Do you know how much of your company’s budget goes toward discretionary spend? If not, you’re in good company—25% of the business owners and managers we polled recently had “no idea” how much of their budget goes toward discretionary spend.
What is it, exactly?
One factor may be confusion about what discretionary spend is, because it’s not a term you’re likely to encounter on a corporate card statement or in a budget spreadsheet. Discretionary spend falls outside of fixed costs like payroll and rent. It typically happens at the employee level, not at the company level. It includes things like travel, meals, entertainment, subscriptions, and office supplies.
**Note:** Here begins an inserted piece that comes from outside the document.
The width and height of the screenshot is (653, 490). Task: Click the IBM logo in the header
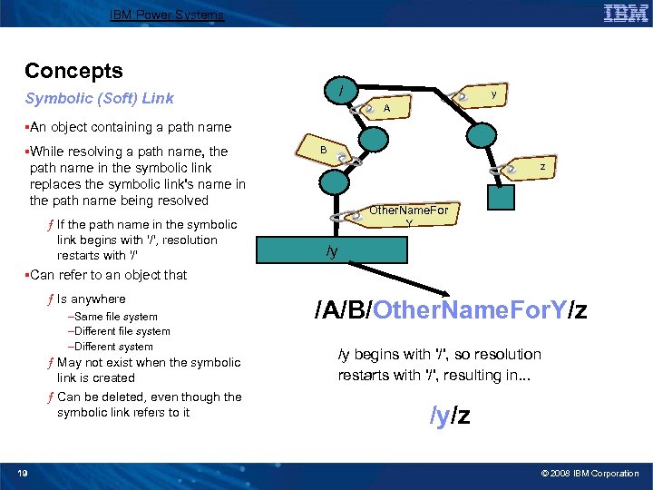point(625,14)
This kind of spending is discretionary because it involves some amount of choice. Is it better to travel to your remote office for an all hands, or call in? Is it worth calling on that prospect one more time this quarter, or not? Should we splurge on a larger booth at the next trade show? Do we want to increase online advertising?
Why does it matter?
These kinds of expenses often don’t seem like a big deal when you consider them one by one—especially when compared to big-ticket items like salaries or office space. But when you add them all up, they have a surprisingly big impact on your bottom line—and the bigger your sales team, the bigger the impact. All told, discretionary spend can make up 25% or more of your company’s spending, which is —a pretty big number. It’s also the easiest area for companies to exert short-term controls to manage cash flow. If you find yourself struggling to make your budget numbers, discretionary spend is a strategic place to focus.
Challenges and Trends
One tough thing about discretionary spend is that it’s hard to see. It’s a collection of small line items across multiple departments and cost centers, which makes it difficult to track and manage.
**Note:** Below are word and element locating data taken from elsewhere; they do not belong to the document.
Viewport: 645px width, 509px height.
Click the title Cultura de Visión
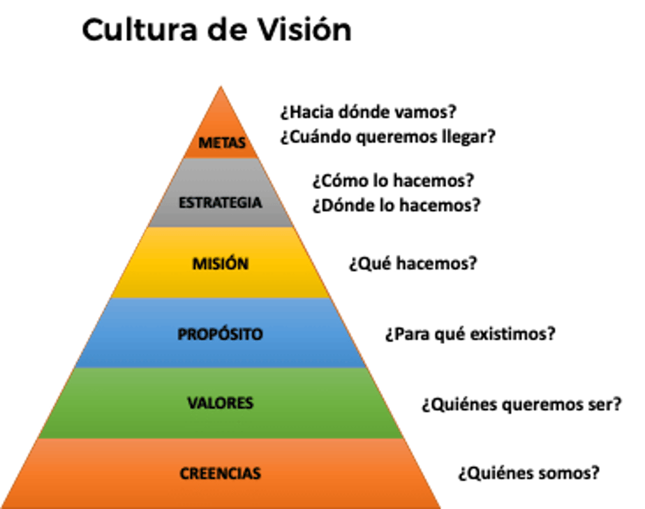pyautogui.click(x=217, y=30)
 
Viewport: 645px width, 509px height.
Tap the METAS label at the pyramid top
pyautogui.click(x=221, y=142)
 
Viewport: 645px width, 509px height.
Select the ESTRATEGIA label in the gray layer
pyautogui.click(x=220, y=203)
Another trend to be aware of is that discretionary spend is on the rise as employees make more and more purchases from their own mobile devices and accounts—an Uber here, an AdWords campaign or an Amazon Prime order there. And as a company grows, it gets harder to track—in our recent research, companies between 100 and 500 employees were most likely to say they had no idea how much discretionary spend they had.
Strategies and Solutions
How can you get a handle on discretionary spend? Here are a few ideas.
1. Track: A first step is to figure out how much of your budget actually is going to discretionary spend. Add up anything in your budget that’s not a fixed cost. You might need to move line items around or total them up in a different way than you’re used to. You can also take a look at your past few quarters to see if your discretionary spend is increasing or decreasing, and add it to your key performance indicators (KPIs).
2. Communicate: Have an open conversation with your team about discretionary spend—what it is, and how it affects the business. Helping employees see the link between the everyday choices they make and the bottom line paves the way to getting your entire team to think more strategically. And if you find that your discretionary spending is on the high side, you can involve your team members in creative solutions to bring it down.
3. Formalize or fine-tune: Based on your findings, you might need to establish or make changes to your policies and processes. In our companion survey, two-thirds of employees look for ways to save the company money and follow spending policies conscientiously, so giving them clear guidelines and explaining the “why” behind them help build a sense of shared mission.
4. Analyze: Once you have a handle on your discretionary spend baseline, you can start assessing how much of it is productive by helping you close deals, understand your customer more deeply, or deliver faster. You’ll also identify some unproductive spend that’s not getting you closer to those bigger goals. This could take the form of recurring expenses or pricey color printouts that get dumped in the recycle bin at the end of a trade show. Elevating the conversation around productive vs. unproductive spend helps your whole team adopt a more strategic mindset.
5. Empower: After all, you don’t want to create an environment where all spending is a bad thing. There are absolutely cases when employees should exercise their discretion to seize opportunities or accelerate growth. Talk about real scenarios and trade-offs as a team to ensure the business’s high-level priorities are clear and help everyone make smart, strategic spending decisions.
TO THE POINT:
Understanding your company’s discretionary spend, analyzing how productive it is, and empowering your team to evaluate it against strategic priorities can have a big impact on your bottom line.